### DOCUMENT PASSAGE ###

In China, urban parks are the most popular outdoor recreational space for older adults [43]. China, with its sizable population, has seen a steady decrease in the rate of population increase in recent years, whereas the population’s aging has continued to increase. Data from China’s seventh national census show that 18.7% of the population is at least 60 years old or older, up 5.44% from 2010 [44]. The United Nations (UN) forecasts that by 2050, China’s population aged 60 and above will reach 33.9%. In 2030, China will be aging faster than any other nation [45].
Although the Chinese government has made investments in nursing homes and the pension system, there is still a significant lag in outdoor leisure facilities for older adults when compared to more developed countries [46]. The Chinese government still pays relatively little attention to the daily leisure of older adults. In addition, due to the deterioration of physical functions and social relevance, older adults’ engagement in leisure activities is constrained by individual, societal, economic, and family issues [47]. While this has been extensively researched in Western societies, relatively little research has been conducted in Asian countries, especially in China, although these are countries with a large aging population. Several studies have pointed out the significance of urban parks for healthy aging [4,48,49], but little research, from the subjective perspective of older adults, focuses on their actual needs and leisure constraints concerning urban parks [49].
We use a qualitative approach to exploit the role of urban parks in healthy aging, because it is necessary to understand what expectations older adults have regarding the use of urban parks and what constraints they face while using them, and the use of qualitative research allows for a deeper and more comprehensive understanding of the phenomenon [50]. Based on the case of China, this study focused systematically on the benefits, constraints, and negotiations as perceived by older adults while visiting urban parks. This helps enrich the body of research on urban parks and healthy aging and complements the case based on Asian countries to provide a scientific basis for the development of more age-friendly park planning and leisure policies.
Therefore, based on the current research review, this study was based on the research framework illustrated in Figure 1 and focused on the following questions:
(1)
What are the main benefits of urban parks perceived by older adults?
(2)
What are the constraints that limit older adults’ access to urban parks?
(3)
What are the constraints older adults encounter when they are in parks?
(4)
How do older adults address these constraints?

2. Materials and Methods

2.1. Study Site

Urban Parks and their surrounding communities in Guangzhou, China, were selected as the study site (Figure 2). Located in southeastern China, Guangzhou is the center city of the Guangdong–Hong Kong–Macao Greater Bay area and one of the four largest cities in China. At the end of 2021, Guangzhou had a total population of 18.81 million, with 18.27% aged 60 and above [51]. Guangzhou has the typical characteristics of a large city in China, so it is representative as the case city. From the perspective of regional population aging in Guangzhou, the degree of population aging in the central area is much higher than that in the suburbs (i.e., Liwan District (29.31% aged 60 and above), Yuexiu District (27.23%), and Haizhu District (26.72%) have already entered the stage of moderate aging, and Tianhe District (14.11%) has entered the stage of mild aging) [51]. Therefore, the central area of Guangzhou is the focus of this study.

### SOURCE MATERIAL ###

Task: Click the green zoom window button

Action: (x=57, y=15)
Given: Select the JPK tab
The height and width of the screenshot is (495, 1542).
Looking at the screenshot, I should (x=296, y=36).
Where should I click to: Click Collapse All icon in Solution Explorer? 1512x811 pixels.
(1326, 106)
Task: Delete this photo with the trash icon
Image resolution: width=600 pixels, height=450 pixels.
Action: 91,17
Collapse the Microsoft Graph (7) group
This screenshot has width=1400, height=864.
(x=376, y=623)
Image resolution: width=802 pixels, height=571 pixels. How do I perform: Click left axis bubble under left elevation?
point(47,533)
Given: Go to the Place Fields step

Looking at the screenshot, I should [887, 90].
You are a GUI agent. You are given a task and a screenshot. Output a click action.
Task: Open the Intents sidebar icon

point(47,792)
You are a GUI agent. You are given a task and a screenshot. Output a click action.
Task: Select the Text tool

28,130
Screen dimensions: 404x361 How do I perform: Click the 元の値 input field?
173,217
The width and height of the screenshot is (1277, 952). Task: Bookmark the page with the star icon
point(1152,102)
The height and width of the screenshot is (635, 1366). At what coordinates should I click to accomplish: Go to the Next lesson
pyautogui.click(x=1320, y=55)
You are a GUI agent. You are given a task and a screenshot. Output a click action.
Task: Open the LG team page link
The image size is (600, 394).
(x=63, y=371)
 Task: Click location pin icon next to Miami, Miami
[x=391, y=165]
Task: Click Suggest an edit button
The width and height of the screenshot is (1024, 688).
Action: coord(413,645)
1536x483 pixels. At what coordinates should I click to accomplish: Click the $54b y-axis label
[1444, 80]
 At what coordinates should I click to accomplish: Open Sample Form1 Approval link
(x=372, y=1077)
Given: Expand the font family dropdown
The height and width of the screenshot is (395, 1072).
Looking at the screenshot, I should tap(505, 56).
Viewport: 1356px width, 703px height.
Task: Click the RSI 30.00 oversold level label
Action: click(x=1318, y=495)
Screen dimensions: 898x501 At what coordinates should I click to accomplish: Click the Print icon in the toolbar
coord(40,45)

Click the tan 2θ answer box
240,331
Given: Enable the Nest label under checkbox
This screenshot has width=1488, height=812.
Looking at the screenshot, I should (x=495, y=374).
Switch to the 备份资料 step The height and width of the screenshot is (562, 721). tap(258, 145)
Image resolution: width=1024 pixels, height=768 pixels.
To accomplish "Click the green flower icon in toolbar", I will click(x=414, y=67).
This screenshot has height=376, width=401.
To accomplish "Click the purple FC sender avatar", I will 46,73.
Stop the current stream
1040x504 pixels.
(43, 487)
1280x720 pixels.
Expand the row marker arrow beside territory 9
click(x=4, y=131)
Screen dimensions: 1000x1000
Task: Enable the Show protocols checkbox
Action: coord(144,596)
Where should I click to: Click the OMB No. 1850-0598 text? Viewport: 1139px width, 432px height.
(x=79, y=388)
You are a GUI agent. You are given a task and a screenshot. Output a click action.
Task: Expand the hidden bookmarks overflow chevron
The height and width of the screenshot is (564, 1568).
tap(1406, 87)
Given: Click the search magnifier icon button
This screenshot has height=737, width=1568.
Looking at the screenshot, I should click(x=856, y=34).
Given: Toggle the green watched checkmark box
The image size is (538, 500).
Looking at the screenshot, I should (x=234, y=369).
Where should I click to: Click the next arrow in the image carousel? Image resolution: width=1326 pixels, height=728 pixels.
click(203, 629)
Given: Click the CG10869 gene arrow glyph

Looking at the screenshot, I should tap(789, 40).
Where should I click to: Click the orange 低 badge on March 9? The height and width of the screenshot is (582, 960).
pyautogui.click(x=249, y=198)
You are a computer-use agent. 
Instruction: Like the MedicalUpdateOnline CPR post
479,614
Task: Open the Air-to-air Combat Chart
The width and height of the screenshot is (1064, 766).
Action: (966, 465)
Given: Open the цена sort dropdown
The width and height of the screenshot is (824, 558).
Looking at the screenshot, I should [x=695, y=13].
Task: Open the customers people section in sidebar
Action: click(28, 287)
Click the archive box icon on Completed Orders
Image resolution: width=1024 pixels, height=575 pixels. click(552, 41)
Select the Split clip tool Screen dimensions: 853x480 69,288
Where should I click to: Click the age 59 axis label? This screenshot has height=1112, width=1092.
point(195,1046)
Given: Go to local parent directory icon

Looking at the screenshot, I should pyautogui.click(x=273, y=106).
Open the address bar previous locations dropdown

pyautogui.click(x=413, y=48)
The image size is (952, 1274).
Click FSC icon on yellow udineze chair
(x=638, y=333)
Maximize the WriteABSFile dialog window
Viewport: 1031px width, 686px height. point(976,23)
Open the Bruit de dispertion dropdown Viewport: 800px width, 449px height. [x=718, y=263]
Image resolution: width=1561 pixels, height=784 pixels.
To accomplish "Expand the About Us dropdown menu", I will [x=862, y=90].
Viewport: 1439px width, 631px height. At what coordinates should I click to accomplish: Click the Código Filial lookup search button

###

▶ [WORK ORDER A]: In the passage on urban parks and older adults in China, what percentage of Guangzhou's population was aged 60 and above at the end of 2021?
▶ [WORK ORDER B]: Please write what comes next in the passage on urban parks and older adults in China, starting after its final sentence.

▶ [EXERCISE ANSWER A]: 18.27%

▶ [EXERCISE ANSWER B]:
According to the Standard for Classification of China’s Urban Parks (CJJ/T85-2017), comprehensive parks are public parks with larger green spaces capable of supporting richer outdoor recreational activities [52]. Following this standard and considering the purpose of this study, the study sites we selected have these characteristics:
(1)
Surrounded by communities;
(2)
Free to enter;
(3)
Has lots of green space and various activity facilities;
(4)
Easily accessible;
(5)
Representative of the diverse geographic locations.
Four comprehensive parks in four districts of the central city of Guangzhou were selected as the research object: Liwan Lake Park (27.95 hectares), Yuexiu Park (64.35 hectares), Tianhe Park (70 hectares), and Xiaogang Park (17.03 hectares). Yuexiu Park is a municipal first-class park, and the other three parks are district first-class parks. Accessibility is an important factor for older adults to use parks [40,53]. Surrounded by a large number of communities within 15 min walking distance, these parks are all free to enter and have lots of green space and various activity facilities with convenient transportation. They are the most important places for the surrounding elderly to carry out outdoor leisure activities.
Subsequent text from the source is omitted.